Don’t have this kind of data? No worries, the Living Atlas of the World has this dataset of ocean currents to get you started. More specifically, look for source type Vector-UV or Vector-MagDir.
Once you have this data you can add it to Map Viewer using the add layers panel. Then open the Style pane and you should see the Flow style appear. Click Style options to adjust the map.
Why using map animation works
While the value of this new map style might feel self-evident, it’s worth noting that there is a strong conceptual congruence when we use animated maps to depict an animated world. Static maps are great at showing snapshots in time. But the world is a dynamic and complex place that is constantly changing. So when we want to know how things are changing, where things are moving, where things are speeding up or slowing down (and so on) map animation makes the cognitive task easier. Humans are deeply wired to “see” motion and infer things like direction and acceleration at a glance without feeling like we even have to think about it; it’s just *there* in front of our eyes. As a result, we can impart an enormous amount of information in a few second of map animation. And it doesn’t require years of cartographic training for your readers to see: Fast moving, brightly colored flow lines will pop in our visual fields. Flocking behavior—where groups of lines move in unison—is also very easy to see with the Flow renderer and allows us to discern large structures from potentially gigabytes of data. Such is power of map animation.
Wind Speed Map: Flowlines
This map uses flowlines to depict daily wind speed and magnitude for one year in the US. Fast winds create faster, thicker lines. A color ramp has also been applied to the lines to reinforce this: yellow lines show the highest wind speeds. As a map author you have a choice with flow maps to show the lines using a single color or a ramp.
With this map be sure to use the time slider to explore how winds change day-to-day; the contrast in weather systems is really dramatic and beautiful. The map loads on day 1, but the rest of the year is just as interesting!
By default, a bloom effect is applied to flowlines on dark basemaps. Authors can use any layer effects they want (hint: try dropshadow!) or modify the strength of existing effects using the Effects pane.

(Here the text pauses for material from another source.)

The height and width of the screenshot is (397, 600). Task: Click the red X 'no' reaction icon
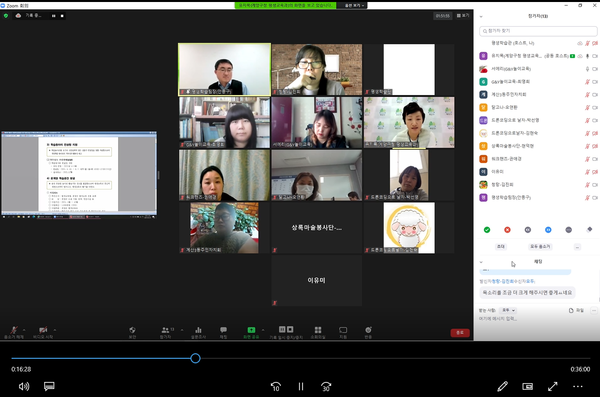(507, 230)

Sea Ice in Antarctica: Wavefront
In the Flow renderer, we offer a second visualization style called Wavefront. If you think of Flowline as the body of the arrow, Wavefront is just the head of the arrow. It is meant to mimic a shockwave or wavefront travelling across the surface. Experiment to see if Wavefront of Flowline works best with your data.
In the example above sea ice movement around Antarctica shows a lot of complexity with some areas moving much faster than others. It also reveals the presence of large-scale structures like gyres that are hundreds of miles wide; there is geographic structure and order in this data that the animation makes plain to see. I especially like how the wavefront lines fade away near the edges of the pack ice, just like they do in the real world.
The UI allows you to adjust the speed, density, length and width of the lines. Switch between Flowline and Wavefront right at the top of the pane. If you use a color ramp be sure to use the handles on the side to change how the colors get applied to the data values; it can make a dramatic difference in the appearance of the map. If you don’t like the effects applied you can quickly turn them off at the bottom of the pane, or go to the Effects pane itself to tweak them or use different Effects entirely!
Pro Tip: As you can imagine this is a computationally intensive renderer that is doing a lot of really advanced math behind the scenes. For the speediest performance use tiled imagery layers, like the examples above do.
If you’re new to MagDir/UV imagery services, as I was, I encourage you to try this sample dataset in the Living Atlas of the World. Also note that our recent additions of blend modes and layer effects work perfectly with these kinds of maps, allowing for real creativity: This map of ocean currents that has a “Starry Night” by van Gogh vibe achieved with a strong bloom effect + vivid blending. I find bloom works especially well over top of the popular Nova basemap. Don’t be afraid to experiment and have fun.
Thanks to my colleague Anne Fitz for teaching me many things here and for the great feedback on this post.